Voraussetzung ist, dass die Aufrechterhaltung der persönlichen Kontakte zu einer bisher wichtigen Bezugsperson dem Kindeswohl dient; in einem solchen Fall hängt der Umfang der Kontakte davon ab, wie weitgehend eine persönliche Beziehung zum Kind besteht und inwieweit sie im Interesse des Kindes aufrechtzuerhalten ist
GZ 4 Ob 70/19a, 28.05.2019
OGH: Bei einem persönlichen oder familiären Verhältnis zum Kind stehen nach § 188 Abs 2 ABGB grundsätzlich auch Dritten weiterbestehende persönliche Kontakte zum Kind zu. Voraussetzung dafür ist aber, dass die Aufrechterhaltung der persönlichen Kontakte zu einer bisher wichtigen Bezugsperson dem Kindeswohl dient. In einem solchen Fall hängt der Umfang der Kontakte davon ab, wie weitgehend eine persönliche Beziehung zum Kind besteht und inwieweit sie im Interesse des Kindes aufrechtzuerhalten ist. Diese Beurteilung ist typisch von den konkreten Umständen des Einzelfalls abhängig. Dabei gilt es, im Interesse des Kindes Gefahren für die Störung des friedlichen Zusammenlebens in einer familiären Gemeinschaft oder für die gesunde körperliche und geistige Entwicklung des Kindes zu vermeiden.

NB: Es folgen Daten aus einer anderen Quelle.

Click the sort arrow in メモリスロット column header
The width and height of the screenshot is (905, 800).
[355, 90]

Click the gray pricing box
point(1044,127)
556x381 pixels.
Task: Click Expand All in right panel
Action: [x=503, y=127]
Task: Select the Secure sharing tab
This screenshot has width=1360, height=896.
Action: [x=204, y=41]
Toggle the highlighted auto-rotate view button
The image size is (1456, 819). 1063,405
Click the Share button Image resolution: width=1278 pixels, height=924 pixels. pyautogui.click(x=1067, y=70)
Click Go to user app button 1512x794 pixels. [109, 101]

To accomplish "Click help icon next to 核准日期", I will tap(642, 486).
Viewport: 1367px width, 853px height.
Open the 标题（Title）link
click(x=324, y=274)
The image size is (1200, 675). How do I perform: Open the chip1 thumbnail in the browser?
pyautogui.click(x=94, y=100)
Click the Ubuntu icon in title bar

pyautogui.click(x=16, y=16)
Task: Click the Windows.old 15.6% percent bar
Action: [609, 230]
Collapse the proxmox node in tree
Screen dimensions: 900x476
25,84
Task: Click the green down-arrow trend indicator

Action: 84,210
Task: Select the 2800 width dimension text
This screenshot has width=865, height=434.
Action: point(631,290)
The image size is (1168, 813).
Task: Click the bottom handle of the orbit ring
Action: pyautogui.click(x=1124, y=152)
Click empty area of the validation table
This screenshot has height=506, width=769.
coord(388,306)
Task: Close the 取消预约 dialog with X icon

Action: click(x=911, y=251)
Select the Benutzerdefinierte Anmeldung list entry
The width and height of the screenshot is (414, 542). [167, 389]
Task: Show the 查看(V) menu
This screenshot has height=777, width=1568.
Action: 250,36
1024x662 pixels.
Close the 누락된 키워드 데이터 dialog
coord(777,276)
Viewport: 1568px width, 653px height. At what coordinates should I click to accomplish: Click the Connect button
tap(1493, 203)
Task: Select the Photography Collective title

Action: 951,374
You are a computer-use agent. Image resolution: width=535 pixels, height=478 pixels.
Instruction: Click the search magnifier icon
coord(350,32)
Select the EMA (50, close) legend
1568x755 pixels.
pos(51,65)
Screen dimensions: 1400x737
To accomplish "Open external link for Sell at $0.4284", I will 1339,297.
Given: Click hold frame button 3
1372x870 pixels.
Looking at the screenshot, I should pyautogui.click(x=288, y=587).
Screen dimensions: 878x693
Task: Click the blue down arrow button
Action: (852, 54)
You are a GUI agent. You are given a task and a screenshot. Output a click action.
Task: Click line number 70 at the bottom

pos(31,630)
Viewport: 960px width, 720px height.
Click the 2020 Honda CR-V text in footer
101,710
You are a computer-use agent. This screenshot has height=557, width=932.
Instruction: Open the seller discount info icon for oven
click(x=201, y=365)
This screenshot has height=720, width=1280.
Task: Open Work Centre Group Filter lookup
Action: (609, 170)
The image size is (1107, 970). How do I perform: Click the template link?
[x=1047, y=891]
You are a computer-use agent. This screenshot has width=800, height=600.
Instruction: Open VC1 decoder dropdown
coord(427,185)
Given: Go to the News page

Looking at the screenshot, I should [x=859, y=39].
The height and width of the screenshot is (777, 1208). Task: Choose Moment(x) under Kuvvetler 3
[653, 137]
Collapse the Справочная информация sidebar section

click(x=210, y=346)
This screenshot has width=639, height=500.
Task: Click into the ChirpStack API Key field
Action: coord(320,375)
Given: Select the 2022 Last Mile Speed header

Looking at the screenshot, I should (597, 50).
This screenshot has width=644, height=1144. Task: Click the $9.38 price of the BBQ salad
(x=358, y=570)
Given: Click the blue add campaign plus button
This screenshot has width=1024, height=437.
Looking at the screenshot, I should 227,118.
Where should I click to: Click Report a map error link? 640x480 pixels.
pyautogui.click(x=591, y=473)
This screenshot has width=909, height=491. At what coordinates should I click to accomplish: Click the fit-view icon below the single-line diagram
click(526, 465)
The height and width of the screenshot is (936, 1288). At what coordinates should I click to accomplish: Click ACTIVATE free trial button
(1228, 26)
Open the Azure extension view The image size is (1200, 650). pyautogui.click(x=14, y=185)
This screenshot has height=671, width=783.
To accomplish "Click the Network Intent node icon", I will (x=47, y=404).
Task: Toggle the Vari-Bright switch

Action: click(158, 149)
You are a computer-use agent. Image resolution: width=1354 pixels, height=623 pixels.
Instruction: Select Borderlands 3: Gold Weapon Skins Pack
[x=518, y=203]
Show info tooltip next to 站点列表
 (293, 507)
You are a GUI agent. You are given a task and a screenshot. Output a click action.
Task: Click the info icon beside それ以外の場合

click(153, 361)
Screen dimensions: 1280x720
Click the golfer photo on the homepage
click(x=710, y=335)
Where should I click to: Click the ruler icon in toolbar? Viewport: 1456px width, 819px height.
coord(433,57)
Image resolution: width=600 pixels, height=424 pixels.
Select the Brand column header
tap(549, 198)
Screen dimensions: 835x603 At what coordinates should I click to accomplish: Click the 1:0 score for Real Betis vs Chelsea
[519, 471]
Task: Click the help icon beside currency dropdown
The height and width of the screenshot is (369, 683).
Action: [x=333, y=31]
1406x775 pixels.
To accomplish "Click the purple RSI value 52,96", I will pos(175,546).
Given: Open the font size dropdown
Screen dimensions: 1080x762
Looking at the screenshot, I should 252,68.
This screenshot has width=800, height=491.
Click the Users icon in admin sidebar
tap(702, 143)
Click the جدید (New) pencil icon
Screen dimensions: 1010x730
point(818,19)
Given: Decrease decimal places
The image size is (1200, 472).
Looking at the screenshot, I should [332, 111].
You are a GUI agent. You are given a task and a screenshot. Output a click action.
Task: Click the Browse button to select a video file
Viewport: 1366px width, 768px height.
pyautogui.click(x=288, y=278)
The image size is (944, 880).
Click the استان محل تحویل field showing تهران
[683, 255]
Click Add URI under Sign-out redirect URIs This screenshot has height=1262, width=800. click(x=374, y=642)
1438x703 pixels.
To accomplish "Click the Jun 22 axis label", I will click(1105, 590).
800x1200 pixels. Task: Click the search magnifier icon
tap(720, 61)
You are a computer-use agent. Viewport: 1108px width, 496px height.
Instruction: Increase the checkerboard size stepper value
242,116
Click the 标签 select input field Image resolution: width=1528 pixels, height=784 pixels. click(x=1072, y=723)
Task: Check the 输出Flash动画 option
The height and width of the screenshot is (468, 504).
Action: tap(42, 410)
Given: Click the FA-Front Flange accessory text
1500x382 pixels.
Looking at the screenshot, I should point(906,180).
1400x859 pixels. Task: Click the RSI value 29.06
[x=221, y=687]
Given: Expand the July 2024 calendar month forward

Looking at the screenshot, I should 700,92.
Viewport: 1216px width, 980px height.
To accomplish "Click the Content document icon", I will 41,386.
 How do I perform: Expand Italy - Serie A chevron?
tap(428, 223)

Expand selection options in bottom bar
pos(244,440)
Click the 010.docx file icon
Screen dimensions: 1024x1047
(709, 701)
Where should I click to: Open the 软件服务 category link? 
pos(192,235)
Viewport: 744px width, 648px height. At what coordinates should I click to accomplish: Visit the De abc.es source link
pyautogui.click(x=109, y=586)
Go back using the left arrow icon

Die Entscheidungen der Vorinstanzen orientieren sich an diesen Grundsätzen. Die Beurteilung der Vorinstanzen, dass aufgrund der Gewalterfahrungen des Kindes unter Berücksichtigung seiner Wünsche ein über die eingeräumten telefonischen Kontakte hinausgehender persönlicher Kontakt zum Einschreiter (Lebensgefährten der verstorbenen Großmutter) nicht dem Kindeswohl entspricht, hält sich im Rahmen der Rsp. Die Vorinstanzen haben in diesem Zusammenhang auch berücksichtigt, dass sich seit der „ungestörten“ Betreuung des Kindes in der Wohngruppe dessen Verhalten günstig verändert hat.